December 31, 2007 Article Start Previous Page 7 of 10 Next
 

Top 5 Poignant Game Moments

This time, we look at gaming's top five most poignant moments. If games were just toys, we'd still love them, but we follow them as a medium because they affect us. The question of emotional, personal engagement continues to persist this year, widely discussed in industry circles -- just how essential it is, how to create it in an authentic way.

In a banner year, what will we remember about this year's slate of titles? The answers are largely personal and subjective, but here are ours.



[Spoilers proliferate, so we suggest a quick eye-scan of the header titles before reading.]

5. The Rivalry Lives (Mario & Sonic At The Olympic Games)

Our schoolyard factions from an era past never thought they'd live to see the day. While the Genesis and Super Nintendo once ran neck-in-neck, years later, one of the ongoing console wars' most significant casualties eventually made its final departure from the battle, cemented with the defeat of the widely beloved Dreamcast.

Mario & Sonic At The Olympic Games resurrects one of the oldest and most significant rivalries in gaming, as the plumber and the Hedgehog go head to head for the very first time in history on Nintendo's revolutionary, wildly successful console.

The Sega-loving eight-year-old in you stirs, quietly affronted, and those children of the Nintendo camp, now adults, extend the hand of magnanimity with this indisputable proof of their victory. And those for whom the rivalry still lives can battle for the banner of their youth, the Olympic competition presented in the game invested with just a little bit more for that old, old grudge.

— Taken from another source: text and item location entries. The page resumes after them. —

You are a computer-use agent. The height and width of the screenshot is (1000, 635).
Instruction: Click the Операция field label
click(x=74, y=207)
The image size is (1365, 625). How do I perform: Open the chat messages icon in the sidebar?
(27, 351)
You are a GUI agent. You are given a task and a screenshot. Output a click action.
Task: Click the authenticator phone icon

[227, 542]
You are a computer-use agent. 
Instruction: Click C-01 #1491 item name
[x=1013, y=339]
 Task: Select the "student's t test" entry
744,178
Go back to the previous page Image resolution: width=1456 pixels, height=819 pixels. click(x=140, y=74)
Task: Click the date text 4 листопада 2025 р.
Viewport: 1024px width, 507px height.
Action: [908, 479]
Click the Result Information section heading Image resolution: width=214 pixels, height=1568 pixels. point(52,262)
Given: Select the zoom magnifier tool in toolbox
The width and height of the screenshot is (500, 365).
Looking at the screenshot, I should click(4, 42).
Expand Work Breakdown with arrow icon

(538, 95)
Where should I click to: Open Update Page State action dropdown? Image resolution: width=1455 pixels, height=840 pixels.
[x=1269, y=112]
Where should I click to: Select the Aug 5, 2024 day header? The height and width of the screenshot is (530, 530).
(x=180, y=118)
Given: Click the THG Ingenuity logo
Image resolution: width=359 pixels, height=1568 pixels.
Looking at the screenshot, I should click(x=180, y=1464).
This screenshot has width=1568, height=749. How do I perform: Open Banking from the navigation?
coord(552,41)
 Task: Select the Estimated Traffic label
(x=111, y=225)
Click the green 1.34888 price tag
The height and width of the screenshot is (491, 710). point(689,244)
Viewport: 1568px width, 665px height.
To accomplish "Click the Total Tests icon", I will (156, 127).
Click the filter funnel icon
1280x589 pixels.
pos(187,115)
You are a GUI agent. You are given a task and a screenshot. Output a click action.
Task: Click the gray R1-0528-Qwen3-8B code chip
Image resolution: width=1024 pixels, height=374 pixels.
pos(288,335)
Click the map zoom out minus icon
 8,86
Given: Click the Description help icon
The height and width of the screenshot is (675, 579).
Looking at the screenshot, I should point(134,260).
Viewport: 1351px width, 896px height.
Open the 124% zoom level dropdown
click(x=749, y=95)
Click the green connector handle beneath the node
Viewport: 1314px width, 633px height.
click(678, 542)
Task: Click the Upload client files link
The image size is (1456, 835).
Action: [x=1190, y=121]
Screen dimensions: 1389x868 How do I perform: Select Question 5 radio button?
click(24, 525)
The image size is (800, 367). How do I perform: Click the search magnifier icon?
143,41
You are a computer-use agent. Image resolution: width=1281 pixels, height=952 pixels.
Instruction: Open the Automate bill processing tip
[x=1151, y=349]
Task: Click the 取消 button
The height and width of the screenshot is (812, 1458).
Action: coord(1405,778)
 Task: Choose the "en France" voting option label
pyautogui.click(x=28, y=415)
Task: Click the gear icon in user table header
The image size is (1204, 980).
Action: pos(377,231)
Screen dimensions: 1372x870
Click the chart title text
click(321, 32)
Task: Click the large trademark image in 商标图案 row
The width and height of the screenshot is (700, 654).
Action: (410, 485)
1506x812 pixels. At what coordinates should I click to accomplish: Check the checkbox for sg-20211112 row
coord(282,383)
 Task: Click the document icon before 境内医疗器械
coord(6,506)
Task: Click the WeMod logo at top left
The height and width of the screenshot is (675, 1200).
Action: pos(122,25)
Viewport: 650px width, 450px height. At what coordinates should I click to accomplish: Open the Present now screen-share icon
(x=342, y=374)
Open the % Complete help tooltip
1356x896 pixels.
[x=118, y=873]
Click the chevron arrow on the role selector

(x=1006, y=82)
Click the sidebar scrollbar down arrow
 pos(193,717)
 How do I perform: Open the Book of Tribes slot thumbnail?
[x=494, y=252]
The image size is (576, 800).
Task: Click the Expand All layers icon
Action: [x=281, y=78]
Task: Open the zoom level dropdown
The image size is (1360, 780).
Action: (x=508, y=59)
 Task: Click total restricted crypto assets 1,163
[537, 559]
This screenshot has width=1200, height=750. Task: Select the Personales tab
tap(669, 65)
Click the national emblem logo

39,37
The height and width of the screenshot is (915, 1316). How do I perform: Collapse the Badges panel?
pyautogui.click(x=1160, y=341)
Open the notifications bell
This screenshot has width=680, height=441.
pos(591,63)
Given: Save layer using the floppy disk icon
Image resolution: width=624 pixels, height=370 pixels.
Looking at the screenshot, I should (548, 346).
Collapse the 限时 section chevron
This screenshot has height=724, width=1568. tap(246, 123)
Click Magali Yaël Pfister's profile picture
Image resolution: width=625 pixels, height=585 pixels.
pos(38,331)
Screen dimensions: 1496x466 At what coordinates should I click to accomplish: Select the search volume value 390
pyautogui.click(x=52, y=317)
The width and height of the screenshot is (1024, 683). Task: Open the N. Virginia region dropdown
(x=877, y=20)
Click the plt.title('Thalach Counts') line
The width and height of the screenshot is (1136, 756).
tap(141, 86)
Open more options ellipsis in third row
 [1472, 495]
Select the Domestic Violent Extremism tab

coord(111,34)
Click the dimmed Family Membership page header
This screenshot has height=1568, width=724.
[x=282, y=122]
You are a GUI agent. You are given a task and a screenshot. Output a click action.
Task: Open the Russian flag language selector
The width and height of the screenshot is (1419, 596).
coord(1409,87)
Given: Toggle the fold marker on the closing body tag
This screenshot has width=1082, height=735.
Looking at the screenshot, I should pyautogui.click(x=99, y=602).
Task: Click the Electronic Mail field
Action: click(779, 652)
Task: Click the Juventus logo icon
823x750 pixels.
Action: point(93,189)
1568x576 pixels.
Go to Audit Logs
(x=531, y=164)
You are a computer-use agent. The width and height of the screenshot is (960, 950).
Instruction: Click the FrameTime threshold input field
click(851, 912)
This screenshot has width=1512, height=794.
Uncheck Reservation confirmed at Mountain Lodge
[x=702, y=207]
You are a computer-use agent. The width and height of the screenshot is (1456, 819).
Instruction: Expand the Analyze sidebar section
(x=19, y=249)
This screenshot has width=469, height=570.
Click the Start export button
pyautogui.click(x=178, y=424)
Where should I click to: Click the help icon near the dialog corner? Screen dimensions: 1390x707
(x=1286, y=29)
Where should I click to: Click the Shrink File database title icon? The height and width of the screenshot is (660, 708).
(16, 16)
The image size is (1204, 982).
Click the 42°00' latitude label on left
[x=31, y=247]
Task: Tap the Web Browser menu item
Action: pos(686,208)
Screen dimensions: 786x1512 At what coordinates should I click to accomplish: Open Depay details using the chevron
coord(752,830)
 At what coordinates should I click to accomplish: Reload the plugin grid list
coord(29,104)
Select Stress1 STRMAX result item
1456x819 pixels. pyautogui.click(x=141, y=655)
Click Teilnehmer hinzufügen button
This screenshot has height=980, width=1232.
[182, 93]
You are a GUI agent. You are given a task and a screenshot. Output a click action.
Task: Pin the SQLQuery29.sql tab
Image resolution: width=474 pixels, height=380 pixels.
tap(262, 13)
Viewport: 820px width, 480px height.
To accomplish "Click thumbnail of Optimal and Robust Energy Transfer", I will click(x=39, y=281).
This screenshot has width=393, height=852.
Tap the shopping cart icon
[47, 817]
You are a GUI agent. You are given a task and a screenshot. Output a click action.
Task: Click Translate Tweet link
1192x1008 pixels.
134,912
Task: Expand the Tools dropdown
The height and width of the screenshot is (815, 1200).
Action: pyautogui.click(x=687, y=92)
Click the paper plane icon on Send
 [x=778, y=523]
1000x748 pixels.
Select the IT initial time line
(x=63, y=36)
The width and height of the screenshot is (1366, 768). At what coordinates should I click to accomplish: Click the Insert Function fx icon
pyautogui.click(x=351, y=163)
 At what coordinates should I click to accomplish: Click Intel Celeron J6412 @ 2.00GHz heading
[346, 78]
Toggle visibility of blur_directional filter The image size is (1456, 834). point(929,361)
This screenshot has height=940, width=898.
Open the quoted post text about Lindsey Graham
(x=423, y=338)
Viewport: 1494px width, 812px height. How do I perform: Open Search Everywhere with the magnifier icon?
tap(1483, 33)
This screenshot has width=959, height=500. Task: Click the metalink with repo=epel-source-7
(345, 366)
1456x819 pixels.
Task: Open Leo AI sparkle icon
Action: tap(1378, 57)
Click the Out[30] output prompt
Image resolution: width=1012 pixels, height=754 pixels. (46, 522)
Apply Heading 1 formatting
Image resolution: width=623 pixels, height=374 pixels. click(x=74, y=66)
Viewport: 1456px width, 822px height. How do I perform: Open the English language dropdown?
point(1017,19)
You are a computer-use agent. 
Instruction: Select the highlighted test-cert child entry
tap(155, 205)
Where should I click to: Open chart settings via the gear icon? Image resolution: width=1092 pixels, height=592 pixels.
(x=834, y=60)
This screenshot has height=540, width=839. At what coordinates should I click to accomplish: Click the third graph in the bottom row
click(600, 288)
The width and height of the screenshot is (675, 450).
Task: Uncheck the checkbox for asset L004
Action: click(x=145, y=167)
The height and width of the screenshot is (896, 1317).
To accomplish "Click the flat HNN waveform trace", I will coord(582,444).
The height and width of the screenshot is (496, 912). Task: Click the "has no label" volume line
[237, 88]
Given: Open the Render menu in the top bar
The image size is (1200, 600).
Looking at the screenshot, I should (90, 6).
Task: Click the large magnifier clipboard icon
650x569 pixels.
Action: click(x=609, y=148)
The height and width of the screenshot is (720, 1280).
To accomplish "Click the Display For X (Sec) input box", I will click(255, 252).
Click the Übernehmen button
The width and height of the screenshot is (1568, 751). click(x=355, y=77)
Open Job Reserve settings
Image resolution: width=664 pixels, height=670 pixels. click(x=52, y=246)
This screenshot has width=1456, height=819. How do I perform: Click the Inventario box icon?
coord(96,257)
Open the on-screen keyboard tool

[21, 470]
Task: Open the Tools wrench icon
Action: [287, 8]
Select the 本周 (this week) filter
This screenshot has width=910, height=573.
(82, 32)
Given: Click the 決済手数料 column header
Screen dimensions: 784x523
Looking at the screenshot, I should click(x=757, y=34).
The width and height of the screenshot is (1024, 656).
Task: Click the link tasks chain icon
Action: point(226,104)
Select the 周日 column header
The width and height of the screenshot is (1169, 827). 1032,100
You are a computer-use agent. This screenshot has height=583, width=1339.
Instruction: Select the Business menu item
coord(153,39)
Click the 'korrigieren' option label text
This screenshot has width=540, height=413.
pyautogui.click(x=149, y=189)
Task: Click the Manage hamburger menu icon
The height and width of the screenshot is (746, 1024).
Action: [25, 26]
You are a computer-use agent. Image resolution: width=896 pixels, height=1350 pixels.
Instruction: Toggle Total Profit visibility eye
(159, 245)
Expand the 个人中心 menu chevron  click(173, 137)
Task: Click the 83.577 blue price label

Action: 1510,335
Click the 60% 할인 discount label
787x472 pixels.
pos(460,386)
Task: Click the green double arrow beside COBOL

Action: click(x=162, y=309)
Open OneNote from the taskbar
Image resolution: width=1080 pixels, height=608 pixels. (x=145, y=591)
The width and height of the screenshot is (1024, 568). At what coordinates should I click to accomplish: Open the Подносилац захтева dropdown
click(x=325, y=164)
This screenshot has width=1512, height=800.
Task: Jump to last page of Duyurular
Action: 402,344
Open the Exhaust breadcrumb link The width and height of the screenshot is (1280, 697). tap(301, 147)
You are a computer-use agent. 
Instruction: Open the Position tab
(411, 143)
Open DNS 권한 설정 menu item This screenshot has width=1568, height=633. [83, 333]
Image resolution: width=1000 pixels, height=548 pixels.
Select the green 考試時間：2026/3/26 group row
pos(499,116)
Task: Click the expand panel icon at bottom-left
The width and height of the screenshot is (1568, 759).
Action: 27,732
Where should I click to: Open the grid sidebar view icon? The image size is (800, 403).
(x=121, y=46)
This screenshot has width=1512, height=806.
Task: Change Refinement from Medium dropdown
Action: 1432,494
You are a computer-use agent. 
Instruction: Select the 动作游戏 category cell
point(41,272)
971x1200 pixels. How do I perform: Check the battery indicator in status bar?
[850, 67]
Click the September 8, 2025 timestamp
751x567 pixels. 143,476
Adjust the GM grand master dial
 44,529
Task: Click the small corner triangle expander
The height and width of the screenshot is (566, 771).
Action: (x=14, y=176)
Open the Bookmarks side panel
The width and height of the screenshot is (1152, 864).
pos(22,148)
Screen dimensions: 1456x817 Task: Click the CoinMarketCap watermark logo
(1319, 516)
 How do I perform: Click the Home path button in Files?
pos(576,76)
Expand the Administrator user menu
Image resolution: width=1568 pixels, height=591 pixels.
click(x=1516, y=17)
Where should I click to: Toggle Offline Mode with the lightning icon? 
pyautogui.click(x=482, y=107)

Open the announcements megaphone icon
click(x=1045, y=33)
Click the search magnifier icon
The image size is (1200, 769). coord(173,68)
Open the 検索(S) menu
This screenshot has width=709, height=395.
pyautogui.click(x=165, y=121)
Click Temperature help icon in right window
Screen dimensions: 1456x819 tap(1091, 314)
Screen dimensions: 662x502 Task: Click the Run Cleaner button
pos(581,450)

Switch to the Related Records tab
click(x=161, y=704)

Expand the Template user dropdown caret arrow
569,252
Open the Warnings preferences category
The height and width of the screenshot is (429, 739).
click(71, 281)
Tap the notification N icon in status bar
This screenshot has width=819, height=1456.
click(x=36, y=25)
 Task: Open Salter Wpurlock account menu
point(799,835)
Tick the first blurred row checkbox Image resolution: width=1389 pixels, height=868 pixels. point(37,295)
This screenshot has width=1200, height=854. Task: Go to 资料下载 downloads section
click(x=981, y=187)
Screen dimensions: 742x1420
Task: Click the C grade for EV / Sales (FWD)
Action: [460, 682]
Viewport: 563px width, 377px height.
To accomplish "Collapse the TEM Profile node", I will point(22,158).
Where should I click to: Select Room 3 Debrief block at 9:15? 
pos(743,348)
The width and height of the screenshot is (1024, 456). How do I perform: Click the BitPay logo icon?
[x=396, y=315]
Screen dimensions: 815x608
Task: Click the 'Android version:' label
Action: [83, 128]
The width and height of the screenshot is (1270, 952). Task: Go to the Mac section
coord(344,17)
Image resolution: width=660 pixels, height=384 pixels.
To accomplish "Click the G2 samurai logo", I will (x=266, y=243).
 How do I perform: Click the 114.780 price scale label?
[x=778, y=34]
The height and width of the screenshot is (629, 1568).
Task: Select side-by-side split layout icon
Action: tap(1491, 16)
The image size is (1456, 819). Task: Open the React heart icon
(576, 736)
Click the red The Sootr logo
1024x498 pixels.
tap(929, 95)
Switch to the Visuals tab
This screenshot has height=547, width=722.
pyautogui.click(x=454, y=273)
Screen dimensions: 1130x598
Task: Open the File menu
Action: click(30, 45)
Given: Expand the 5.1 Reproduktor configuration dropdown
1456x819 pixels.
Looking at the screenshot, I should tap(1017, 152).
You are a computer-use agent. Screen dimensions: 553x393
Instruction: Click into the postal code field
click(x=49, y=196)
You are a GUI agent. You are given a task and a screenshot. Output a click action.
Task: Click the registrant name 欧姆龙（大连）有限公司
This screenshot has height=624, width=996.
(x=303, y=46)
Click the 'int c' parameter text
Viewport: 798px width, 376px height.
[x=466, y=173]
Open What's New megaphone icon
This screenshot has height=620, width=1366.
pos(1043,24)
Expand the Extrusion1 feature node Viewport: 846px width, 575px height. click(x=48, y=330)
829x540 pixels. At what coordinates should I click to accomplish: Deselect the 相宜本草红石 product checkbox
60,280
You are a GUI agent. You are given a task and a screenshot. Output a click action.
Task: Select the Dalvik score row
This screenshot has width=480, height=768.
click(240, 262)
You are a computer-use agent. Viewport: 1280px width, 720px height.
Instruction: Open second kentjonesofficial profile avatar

4. To Kill A Mockingbird (The Darkness)

The Darkness is perhaps a lesson in the perils of over-ambitiousness, but the fateful, grim allegory of Jackie Estacado gets one thing right -- early on in the game, you have the opportunity to merely exist with girlfriend Jenny.

No button sequences, dialogue pickers or elaborate cutscenes -- it's simple human bonding on the player's terms. When has gameplay ever incorporated watching an entire film with a girl's head in your lap?

The poignancy of the mundane stands out here in sharp contrast to a largely overwrought and comic-bookish theme, and this undecorated scene alone provides a lens of sincerity through which to interpret the rest of the game, a context for real human motivation -- and later, devastation.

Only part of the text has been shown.